AI Article Synopsis

  • About 90% of Parkinson's disease cases are idiopathic, and this study investigates the disease's multifactorial nature through metabolomics, which examines how genes and the environment interact at the cellular level.
  • The research compares the metabolomic profiles of whole blood from treated and de-novo (newly diagnosed) PD patients to healthy controls, focusing on how these profiles relate to disease duration, stage, and motor impairment.
  • Findings suggest that metabolomics can help identify potential biomarkers for Parkinson’s disease, but further large-scale studies are necessary for validation and comparison with other neurodegenerative diseases.*

Article Abstract

Introduction: About 90% of cases of Parkinson's disease (PD) are idiopathic and attempts to understand pathogenesis typically assume a multifactorial origin. Multifactorial diseases can be studied using metabolomics, since the cellular metabolome reflects the interplay between genes and environment.

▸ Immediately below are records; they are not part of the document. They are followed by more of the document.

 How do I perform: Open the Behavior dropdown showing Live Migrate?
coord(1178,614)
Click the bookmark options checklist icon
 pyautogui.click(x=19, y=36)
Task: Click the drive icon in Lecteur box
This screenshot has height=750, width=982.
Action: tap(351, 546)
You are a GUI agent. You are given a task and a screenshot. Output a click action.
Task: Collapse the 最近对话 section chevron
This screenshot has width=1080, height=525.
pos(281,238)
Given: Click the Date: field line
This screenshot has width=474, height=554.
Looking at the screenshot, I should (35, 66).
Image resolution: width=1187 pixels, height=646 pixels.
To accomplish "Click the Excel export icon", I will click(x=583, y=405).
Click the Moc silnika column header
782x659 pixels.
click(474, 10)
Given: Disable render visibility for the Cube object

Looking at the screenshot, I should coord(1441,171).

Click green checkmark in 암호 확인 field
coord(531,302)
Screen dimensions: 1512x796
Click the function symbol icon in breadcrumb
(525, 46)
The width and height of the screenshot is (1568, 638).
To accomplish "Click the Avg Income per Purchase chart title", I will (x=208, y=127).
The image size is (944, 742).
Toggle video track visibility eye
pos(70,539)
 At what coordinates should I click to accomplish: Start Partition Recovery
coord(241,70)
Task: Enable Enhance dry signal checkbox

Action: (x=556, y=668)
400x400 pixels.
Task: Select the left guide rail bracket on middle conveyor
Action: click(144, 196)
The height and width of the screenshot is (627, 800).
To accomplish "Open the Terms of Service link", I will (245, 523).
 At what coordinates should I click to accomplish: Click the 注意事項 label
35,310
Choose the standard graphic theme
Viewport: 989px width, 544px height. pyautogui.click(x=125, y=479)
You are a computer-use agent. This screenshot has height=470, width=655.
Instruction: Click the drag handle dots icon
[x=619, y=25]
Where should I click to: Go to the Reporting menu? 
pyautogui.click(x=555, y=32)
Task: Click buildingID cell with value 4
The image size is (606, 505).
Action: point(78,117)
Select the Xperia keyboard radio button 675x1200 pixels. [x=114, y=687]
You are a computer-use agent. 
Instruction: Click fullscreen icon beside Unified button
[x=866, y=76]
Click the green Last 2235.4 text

Objective: The aim of our case-control study is to compare metabolomic profiles of whole blood obtained from treated PD patients, de-novo PD patients and controls, and to study the perturbations correlated with disease duration, disease stage and motor impairment.

Methods: We collected blood samples from 16 drug naïve parkinsonian patients, 84 treated parkinsonian patients, and 42 age matched healthy controls. Metabolomic profiles have been obtained using gas chromatography coupled to mass spectrometry. Multivariate statistical analysis has been performed using supervised models; partial least square discriminant analysis and partial least square regression.

Results: This approach allowed separation between discrete classes and stratification of treated patients according to continuous variables (disease duration, disease stage, motor score). Analysis of single metabolites and their related metabolic pathways revealed unexpected possible perturbations related to PD and underscored existing mechanisms that correlated with disease onset, stage, duration, motor score and pharmacological treatment.

Conclusion: Metabolomics can be useful in pathogenetic studies and biomarker discovery. The latter needs large-scale validation and comparison with other neurodegenerative conditions.